Secrets of ‘Doomsday Plane’ Revealed by US Air Force
One of the planes from the so-called “doomsday” fleet will temporarily become a “National Airborne Operations Centre” if a nuclear war erupts and US military command needs to sustain and control all operations worldwide while avoiding the aftermath of a nuclear weapons strike.
Acting US Secretary of Defence Patrick Shanahan recently embarked on a week-long trip across Asia, aiming to visit Indonesia, Singapore, South Korea and Japan. However, even during his trip he can’t lose touch with US forces on the ground, in the air, or at sea so he travels aboard an aircraft, capable of providing him with all the necessary data and tools – the famous Boeing E-4B “Nightwatch”, also dubbed a “doomsday plane”.
“It’s great, but they keep giving me more work. The work never stops”, Shanahan joked in an interview with CNBC.
There is a reason for such a nickname – E-4B is “like a backup Pentagon” in case nuclear war breaks out, one of the plane’s crew members told the TV channel and added that at least one such plane out of four is always ready to take off “24 hours, seven days a week”.
The plane and its equipment are specifically shielded to withstand the aftermath of a nuclear blast. Its few windows and cockpit glass are shielded against radiation with etched metallic mesh. The equipment, both controlling the airplane’s flight and command centre’s communications, is in turn shielded against electromagnetic pulse (EMP), produced by a nuclear blast.

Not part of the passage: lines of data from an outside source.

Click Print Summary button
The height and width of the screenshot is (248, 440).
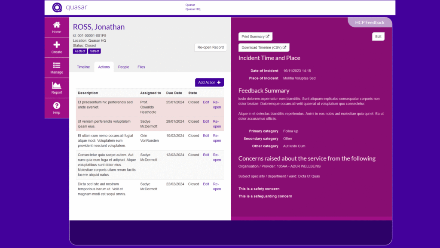(x=255, y=37)

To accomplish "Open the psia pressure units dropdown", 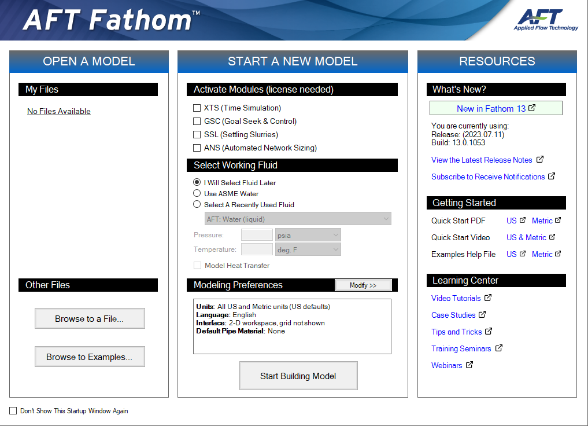I will pyautogui.click(x=308, y=235).
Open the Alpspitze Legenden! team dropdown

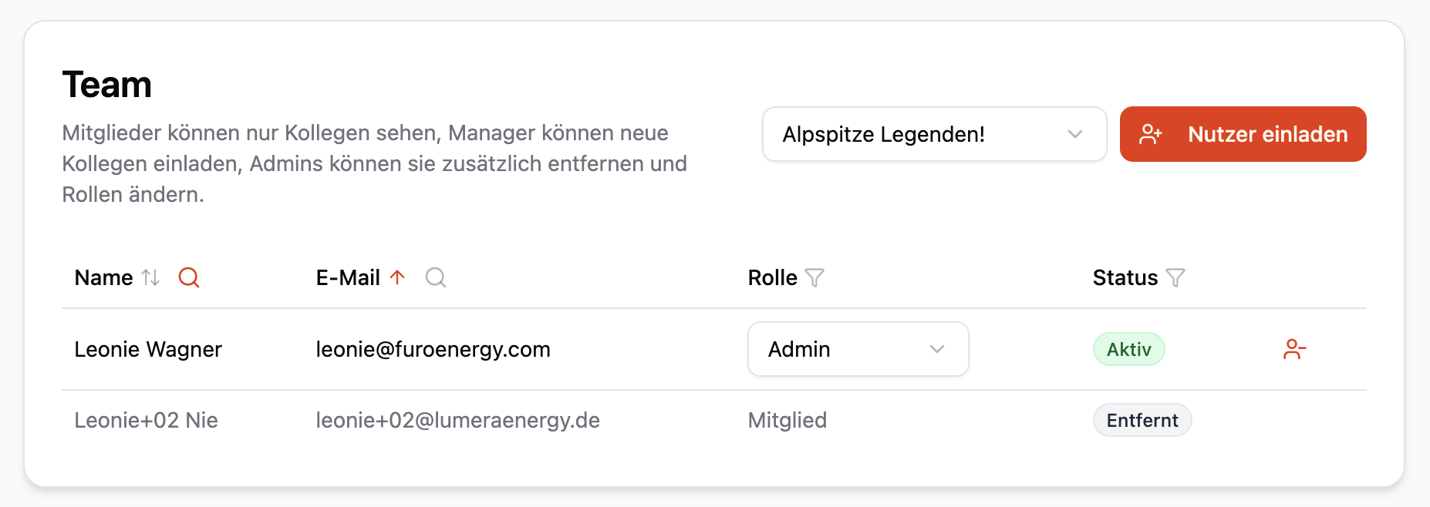[x=934, y=134]
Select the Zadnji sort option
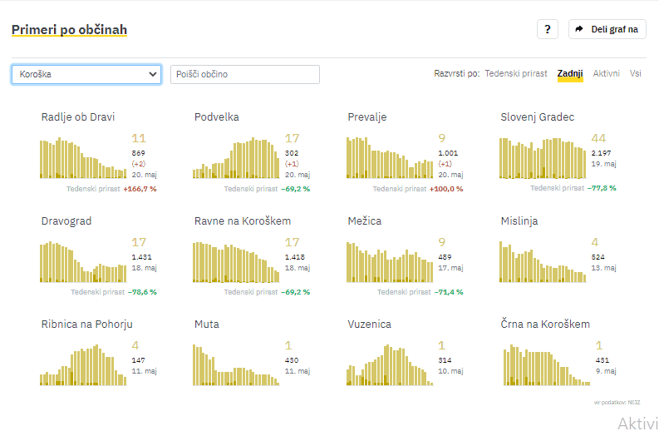Image resolution: width=659 pixels, height=431 pixels. pos(570,73)
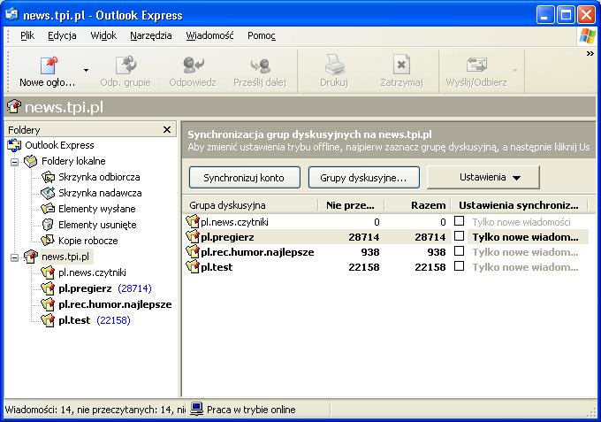Click the Synchronizuj konto button

244,177
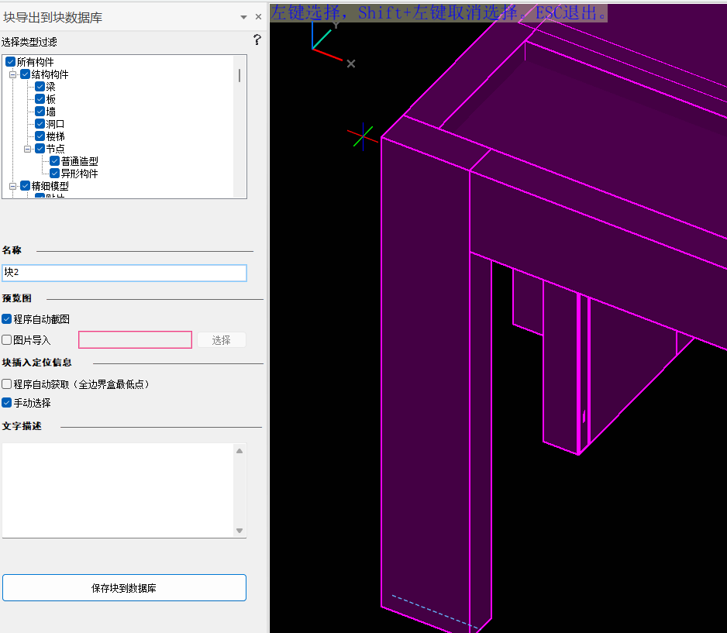The width and height of the screenshot is (727, 633).
Task: Click the help question mark icon
Action: [257, 40]
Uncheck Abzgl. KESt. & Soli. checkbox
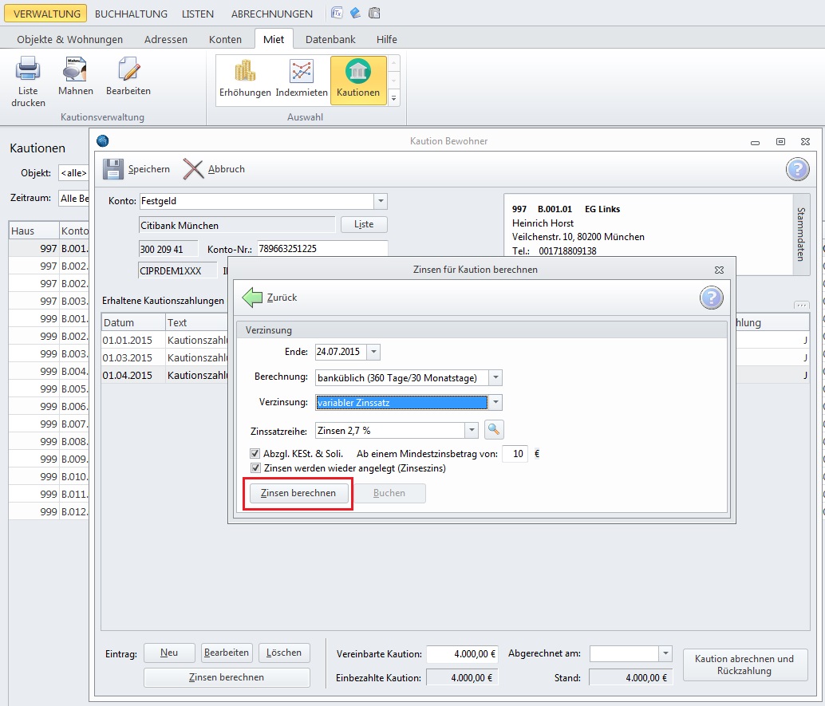Screen dimensions: 825x706 coord(255,454)
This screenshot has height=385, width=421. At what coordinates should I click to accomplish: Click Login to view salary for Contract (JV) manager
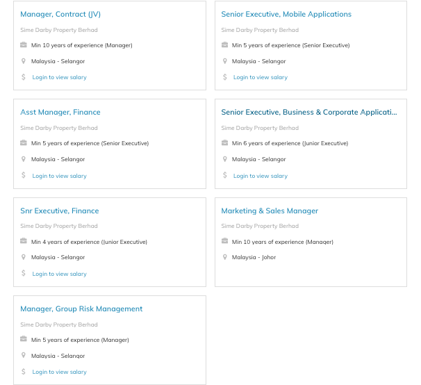(60, 77)
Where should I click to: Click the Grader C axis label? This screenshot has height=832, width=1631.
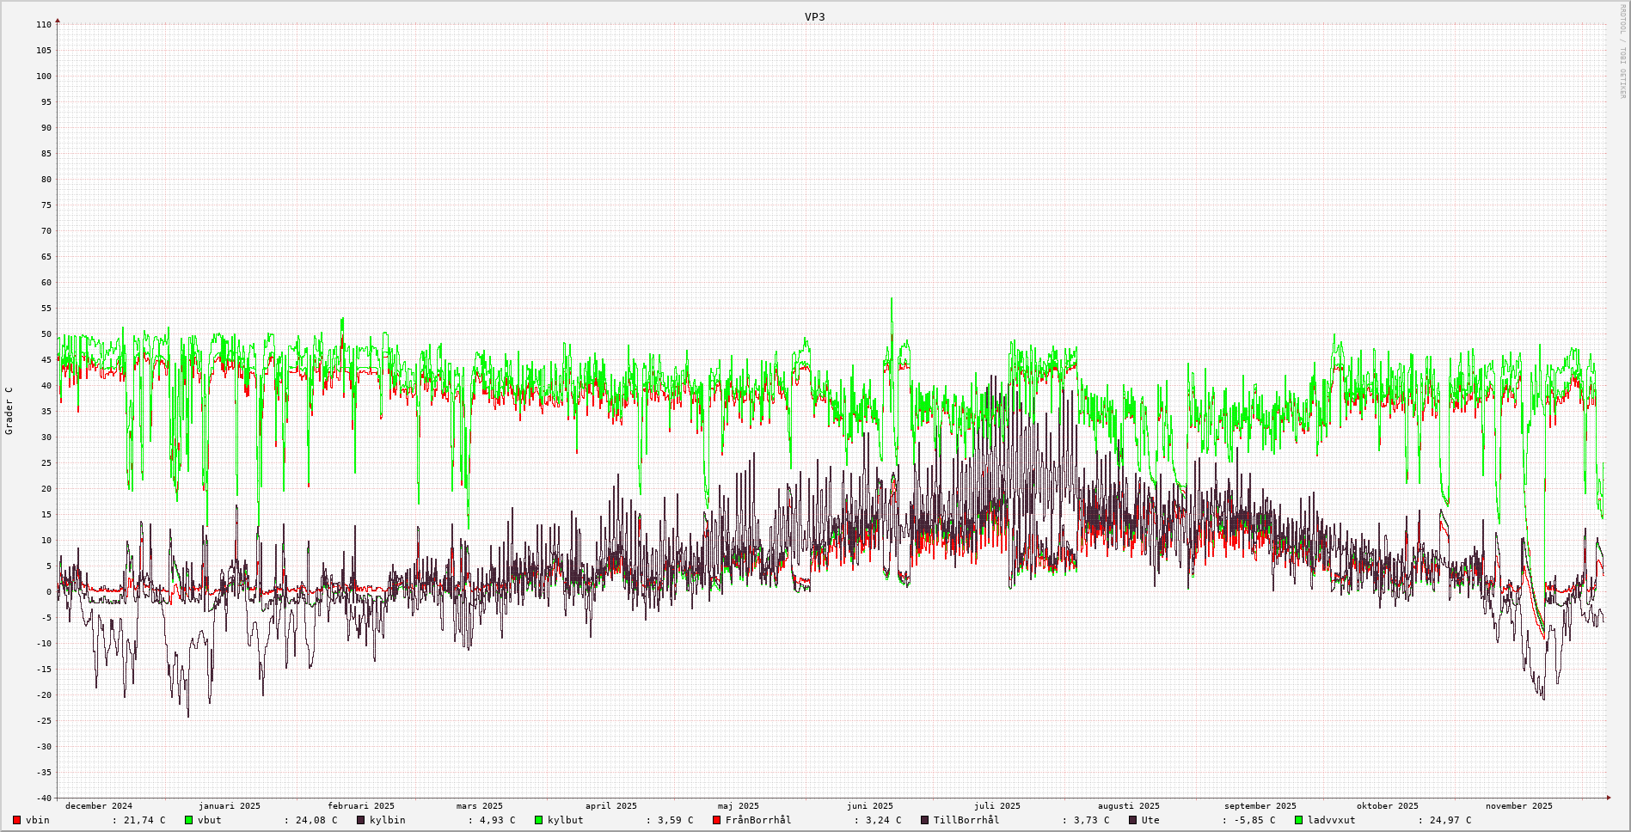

And to further bolster the EMP protection, most of the devices on board are intentionally kept in the pre-digital era.
“It’s a common misconception, but this plane doesn’t have digital touch screens in the cockpit or elsewhere. The conditions that this plane is meant to fly in call for analogue, since digital tech would fry during a nuclear war”, another crew member told CNBC.
In more peaceful times, the E-4B allows Shanahan to stay connected and “never [be] out of the loop” regarding the situation on the ground. The plane hosts an array of around 67 satellite dishes and antennas to serve as a “flying command centre” for the defence secretary.
Boeing’s E-4B “Nightwatch” were first introduced in 1974 and have since been continuously upgraded to stay up-to-date. Their service life is expected to end by 2039.
Russia also has its own “doomsday plane”, the Il-96-400 that was upgraded in 2016 with four powerful engines and advanced avionics. Russia’s airborne command post is capable of flying up to 7,500 miles (12,000 kilometres). Its modified version is also used by Russian President Vladimir Putin during his trips abroad.